Creation of the state of Israel in 1948 brings the friendship to its point of crisis. The smoldering enmity between Reb Saunders and Reuven's devout but liberal journalist-father (Gerald Hiken) breaks out into open hostility. David Malter exhorts from a rostrum while Reb Saunders thunders from his pulpit and excommunicates the offending writer from his congregation. The anti-Zionist rabbi violently opposes the creation of a secular Jewish state, believing that the Messiah must come before the Jews can claim their homeland.

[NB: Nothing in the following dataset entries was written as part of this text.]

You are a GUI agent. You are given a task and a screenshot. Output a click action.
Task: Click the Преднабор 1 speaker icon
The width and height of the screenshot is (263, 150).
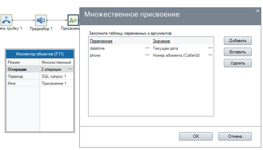[41, 20]
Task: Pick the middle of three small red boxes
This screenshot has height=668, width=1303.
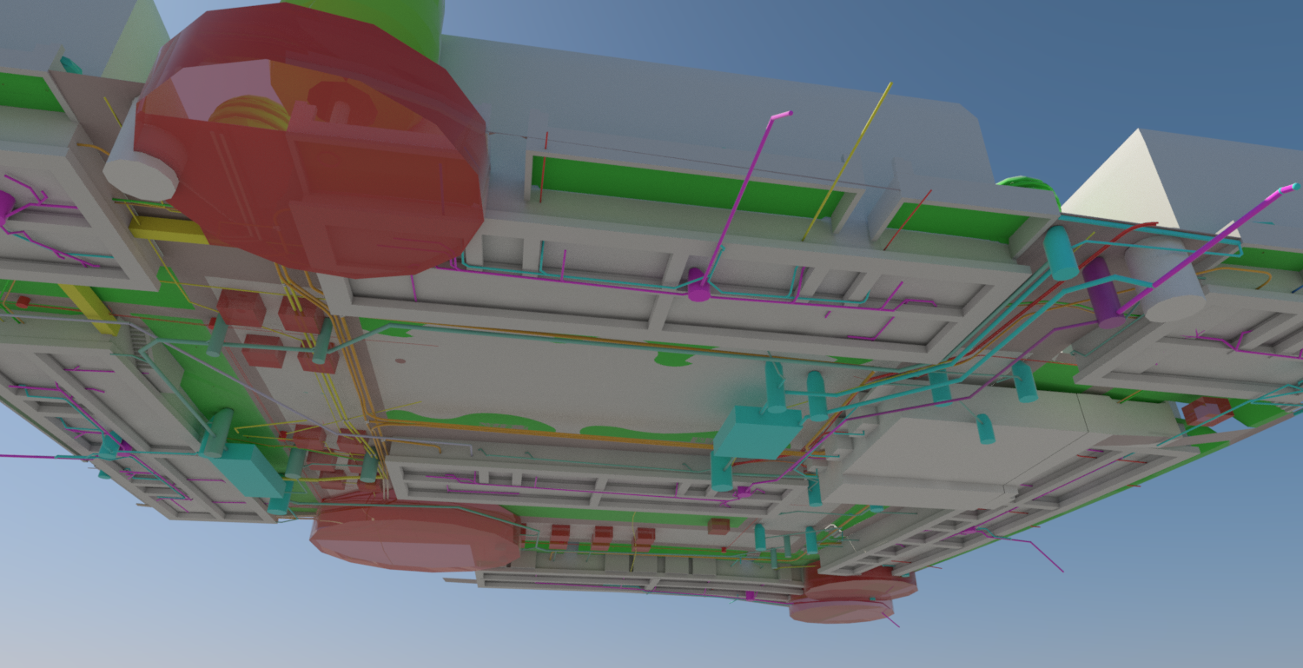Action: point(602,538)
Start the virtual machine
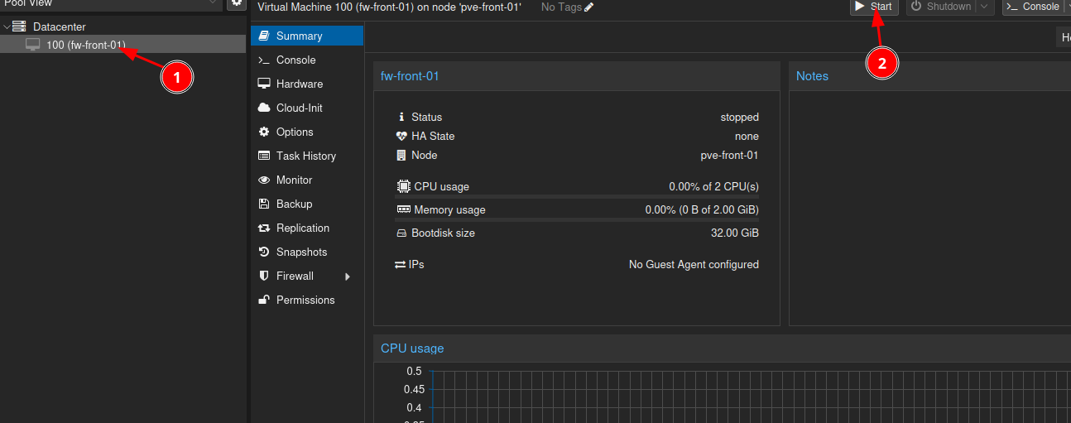The width and height of the screenshot is (1071, 423). [873, 7]
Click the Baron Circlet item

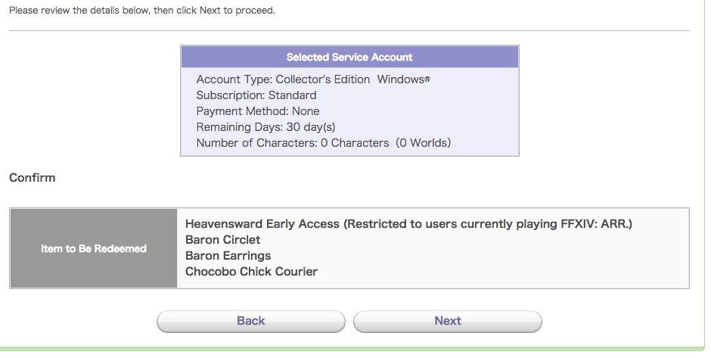222,240
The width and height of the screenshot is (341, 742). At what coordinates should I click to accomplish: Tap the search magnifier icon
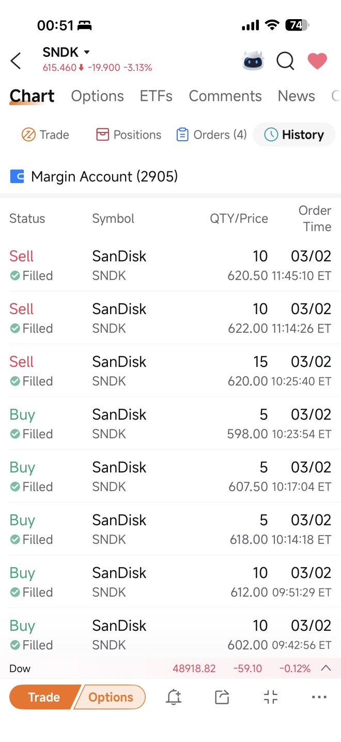[285, 61]
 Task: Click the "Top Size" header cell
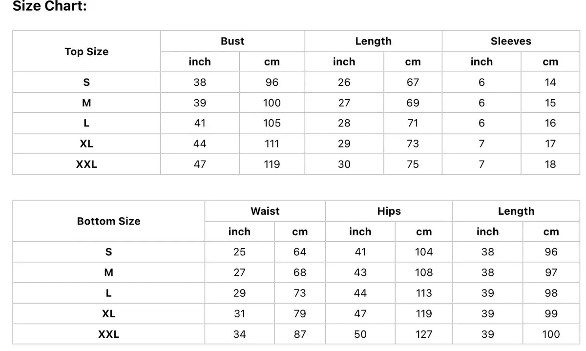[86, 52]
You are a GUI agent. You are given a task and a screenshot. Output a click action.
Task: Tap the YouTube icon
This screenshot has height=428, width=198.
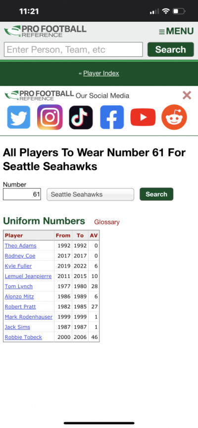coord(143,117)
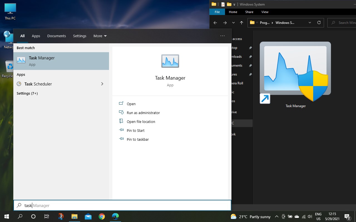Click the Task Scheduler clock icon
The image size is (356, 222).
pyautogui.click(x=19, y=84)
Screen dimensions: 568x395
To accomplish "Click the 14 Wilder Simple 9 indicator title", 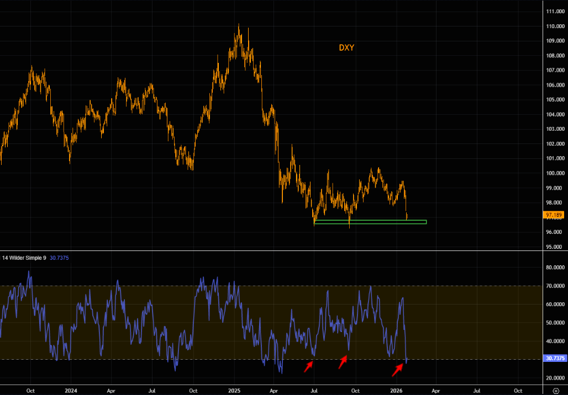I will 24,258.
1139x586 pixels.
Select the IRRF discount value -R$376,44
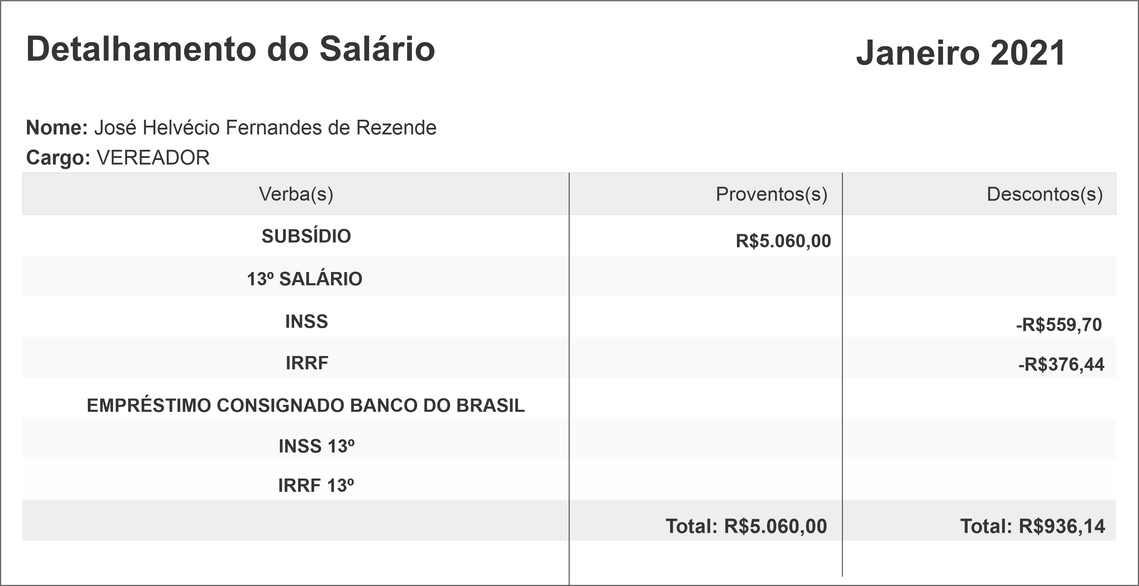pos(1061,364)
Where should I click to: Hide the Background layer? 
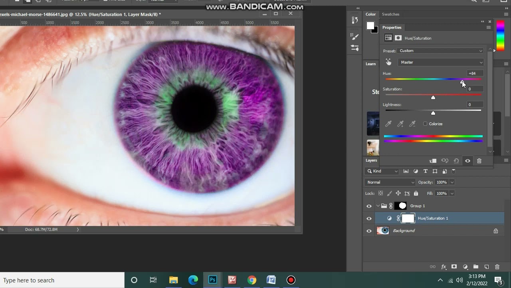(369, 231)
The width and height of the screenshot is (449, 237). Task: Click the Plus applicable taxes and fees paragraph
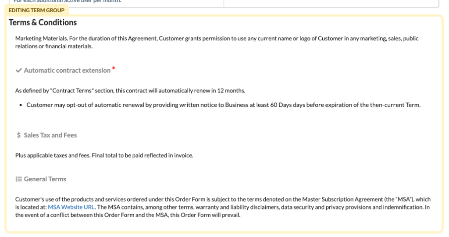pyautogui.click(x=104, y=156)
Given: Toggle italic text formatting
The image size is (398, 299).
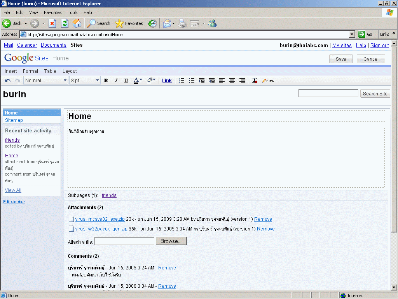Looking at the screenshot, I should (x=116, y=81).
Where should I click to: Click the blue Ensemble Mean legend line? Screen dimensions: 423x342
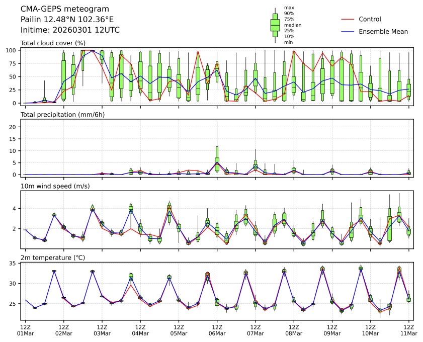click(349, 32)
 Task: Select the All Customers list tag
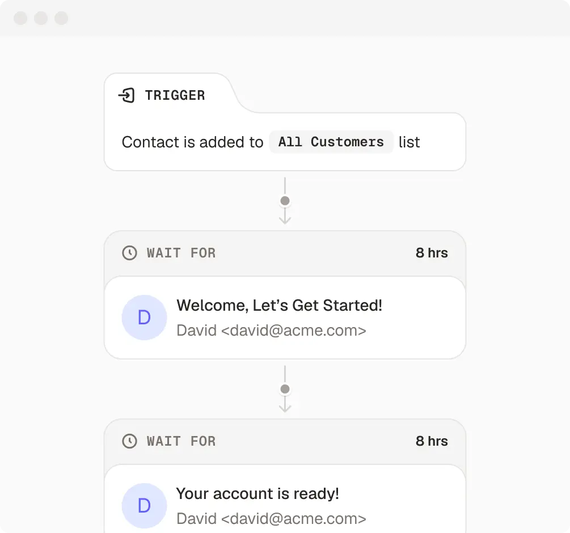point(331,142)
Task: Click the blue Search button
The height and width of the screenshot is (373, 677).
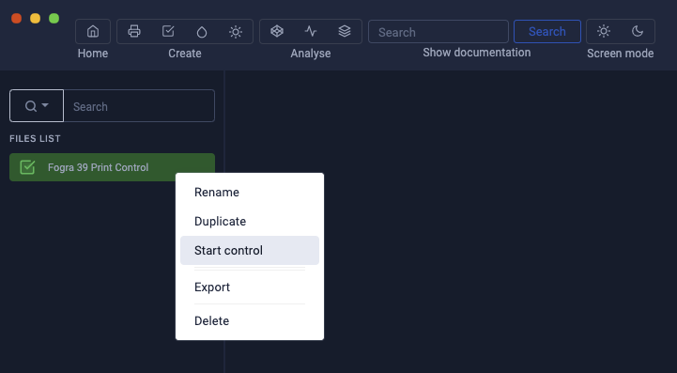Action: (547, 32)
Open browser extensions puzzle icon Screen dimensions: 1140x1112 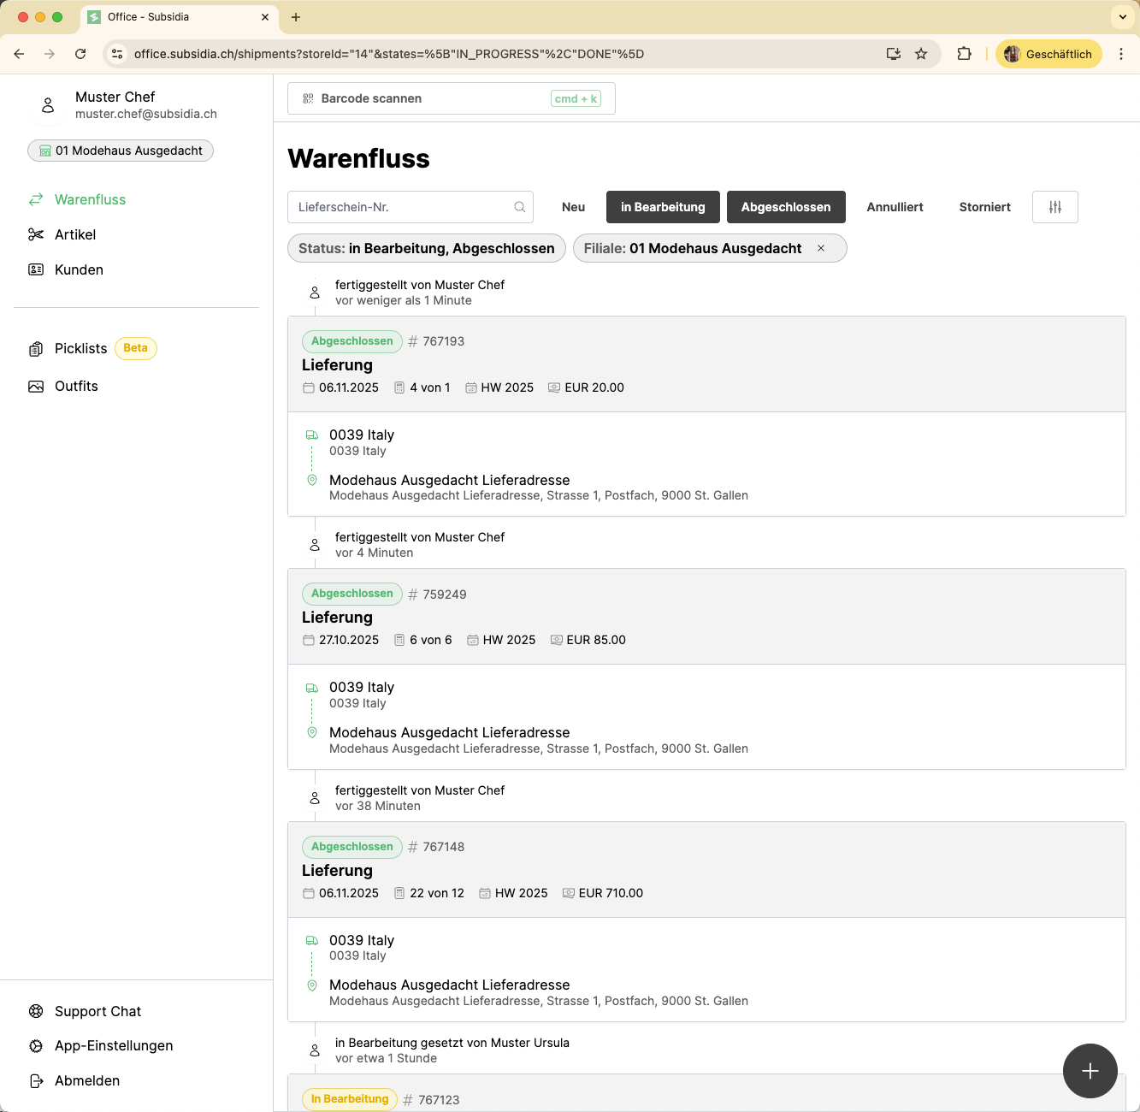(x=964, y=54)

The collaborators have interspersed the unfoldment of this complex plot with a tapestry of melodious songs admirably performed by Mr. Hearn and his colleagues. Though at times abrupt and fragmentary, the tale is sustained in musical terms. The songs range from the amusing ``Words'' to rapturous synagogue themes (with male dancing), and from the Reuven-Danny duets to Hindie Saunders's ``My World,'' lyrically performed by Lynnette Perry. (The rabbi's dutiful daughter politely resists Reuven's attempts at romance.) Mr. Hearn is nowhere more moving than in ``A Woman of Valor,'' a tribute to the gentle Mrs. Saunders (Mimi Turque).
The emotional turning point of ``The Chosen'' occurs when Reb Saunders, who has raised Danny in silence except for their lessons, admits that in his infant son's prodigious feats of memory, he foresaw that Danny would one day move away from the tradition of his fathers. What amounts to an epilogue reveals the paths ultimately taken - and not taken - by Danny and Reuven.
Whatever its remaining problems of structure and form, not to mention its Broadway prospects, ``The Chosen'' can claim an honorable achievement in the humanity with which its differentiated characters and their viewpoints have been set down and the appealing manner in which they are presented under Mitchell Maxwell's direction on the stage of the Second Avenue Theatre. The pictorially massive production was designed by Ben Edwards and lighted by Thomas R. Skelton, with costumes by Ruth Morley. Eric Stern is the musical director of the score, orchestrated by Samuel Matlovsky. Richard Levi choreographed the dance numbers.